You are viewing a plain text version of this content. The canonical link for it is here.
Posted to dev@subversion.apache.org by Philip Martin <ph...@wandisco.com> on 2012/07/30 12:40:01 UTC

rep-cache sanity check on commit

When the commit process finds a representation in the rep-cache the only
sanity check that happens is that the revision must be less than or
equal to HEAD.  We don't check that the offset is valid:

 echo foo > foo
 svnadmin create repo
 svn import -mm foo file://`pwd`/repo/A/f
 sqlite3 repo/db/rep-cache.db "update rep_cache set offset = 4"
 svn import -mm foo file://`pwd`/repo/A/g

or that the checksum at that offset matches:

 echo foo > foo
 echo bar > bar
 svnadmin create repo
 svn import -mm foo file://`pwd`/repo/A/f
 sqlite3 repo/db/rep-cache.db "update rep_cache set hash='e242ed3bffccdf271b7fbaf34ed72d089537b42f'"
 svn import -mm bar file://`pwd`/repo/A/g

In both cases corruption in the rep-cache leads to corruption in the
revision files but that corruption is not detected by commit process
even though subsequent checkouts will fail.

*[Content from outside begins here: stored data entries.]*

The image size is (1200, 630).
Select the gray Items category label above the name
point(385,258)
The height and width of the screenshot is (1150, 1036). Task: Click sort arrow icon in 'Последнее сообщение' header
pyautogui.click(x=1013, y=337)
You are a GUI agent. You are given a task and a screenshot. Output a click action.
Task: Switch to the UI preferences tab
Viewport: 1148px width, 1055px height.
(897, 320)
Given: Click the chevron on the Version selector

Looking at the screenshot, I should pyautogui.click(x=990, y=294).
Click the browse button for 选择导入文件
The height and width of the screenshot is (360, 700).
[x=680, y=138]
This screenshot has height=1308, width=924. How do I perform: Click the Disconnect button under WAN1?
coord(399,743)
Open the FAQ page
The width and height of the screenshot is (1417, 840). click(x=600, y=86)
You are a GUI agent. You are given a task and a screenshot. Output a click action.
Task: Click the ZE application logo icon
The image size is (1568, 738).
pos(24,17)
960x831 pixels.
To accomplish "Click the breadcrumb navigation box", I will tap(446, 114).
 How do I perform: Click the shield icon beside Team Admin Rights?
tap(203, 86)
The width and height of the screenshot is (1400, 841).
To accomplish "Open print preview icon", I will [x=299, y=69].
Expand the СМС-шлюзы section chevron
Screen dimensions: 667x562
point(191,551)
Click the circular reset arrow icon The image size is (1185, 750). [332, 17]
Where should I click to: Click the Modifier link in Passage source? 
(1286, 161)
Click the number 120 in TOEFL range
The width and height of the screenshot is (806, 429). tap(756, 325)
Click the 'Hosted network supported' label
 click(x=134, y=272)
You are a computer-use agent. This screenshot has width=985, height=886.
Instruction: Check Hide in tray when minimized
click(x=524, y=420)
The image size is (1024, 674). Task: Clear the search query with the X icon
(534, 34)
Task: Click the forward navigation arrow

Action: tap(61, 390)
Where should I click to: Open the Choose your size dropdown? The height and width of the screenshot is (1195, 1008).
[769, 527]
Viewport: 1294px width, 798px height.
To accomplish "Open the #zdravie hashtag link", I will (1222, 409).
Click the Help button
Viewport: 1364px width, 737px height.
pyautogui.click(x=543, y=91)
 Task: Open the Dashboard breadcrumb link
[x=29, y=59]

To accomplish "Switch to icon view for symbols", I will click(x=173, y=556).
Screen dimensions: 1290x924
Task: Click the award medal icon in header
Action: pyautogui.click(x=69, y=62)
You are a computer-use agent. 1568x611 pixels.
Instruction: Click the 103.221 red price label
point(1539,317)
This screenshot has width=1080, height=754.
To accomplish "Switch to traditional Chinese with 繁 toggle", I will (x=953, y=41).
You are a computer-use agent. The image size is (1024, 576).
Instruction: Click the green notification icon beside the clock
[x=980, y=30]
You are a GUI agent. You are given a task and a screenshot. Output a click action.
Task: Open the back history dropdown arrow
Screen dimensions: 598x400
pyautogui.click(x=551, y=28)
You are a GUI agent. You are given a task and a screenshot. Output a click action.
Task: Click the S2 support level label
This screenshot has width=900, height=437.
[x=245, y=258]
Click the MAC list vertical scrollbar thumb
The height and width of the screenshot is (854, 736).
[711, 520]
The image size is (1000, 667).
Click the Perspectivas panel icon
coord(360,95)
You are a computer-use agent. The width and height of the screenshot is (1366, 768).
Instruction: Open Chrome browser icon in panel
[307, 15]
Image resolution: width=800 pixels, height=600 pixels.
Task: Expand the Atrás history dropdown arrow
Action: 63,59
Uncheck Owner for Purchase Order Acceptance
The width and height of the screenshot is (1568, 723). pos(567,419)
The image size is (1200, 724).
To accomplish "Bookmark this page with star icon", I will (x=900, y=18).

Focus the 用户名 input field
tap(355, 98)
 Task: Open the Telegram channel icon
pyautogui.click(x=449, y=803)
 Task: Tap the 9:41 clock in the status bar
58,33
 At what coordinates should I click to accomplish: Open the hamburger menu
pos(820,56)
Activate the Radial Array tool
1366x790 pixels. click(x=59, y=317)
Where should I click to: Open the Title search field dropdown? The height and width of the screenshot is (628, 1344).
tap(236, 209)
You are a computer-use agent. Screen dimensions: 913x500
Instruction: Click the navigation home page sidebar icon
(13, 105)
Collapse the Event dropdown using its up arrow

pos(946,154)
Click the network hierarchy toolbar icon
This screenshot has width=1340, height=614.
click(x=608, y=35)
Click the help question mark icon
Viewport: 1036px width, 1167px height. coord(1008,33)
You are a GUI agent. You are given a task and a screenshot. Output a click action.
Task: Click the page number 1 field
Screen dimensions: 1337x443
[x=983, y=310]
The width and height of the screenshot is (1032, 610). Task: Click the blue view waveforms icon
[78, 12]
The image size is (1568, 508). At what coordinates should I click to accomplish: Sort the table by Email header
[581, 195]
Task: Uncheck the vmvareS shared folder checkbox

Should we do more sanity checking?  We are using rep-cache to discard
data supplied by the client on the basis that it is already present in
the repository.  Should we check that the offset really is a representation
with the expected checksum?

A side issue: "svnadmin verify" doesn't detect the corruption in the
second case even though checkout will fail.

-- 
Certified & Supported Apache Subversion Downloads:
http://www.wandisco.com/subversion/download

Re: rep-cache sanity check on commit

Posted by Philip Martin <ph...@wandisco.com>.
Stefan Fuhrmann <st...@wandisco.com> writes:

> On Tue, Jul 31, 2012 at 11:26 AM, Philip Martin
>
>> We do not need to verify the whole revision or the whole
>> rep-cache.
>>
>
> I only thought that it is hard to verify that a given offset
> range actually *is* a representation. To verify that, there
> must be some noderev pointing to it. Thus, we had to
> enumerate all noderevs until we found a suitable one.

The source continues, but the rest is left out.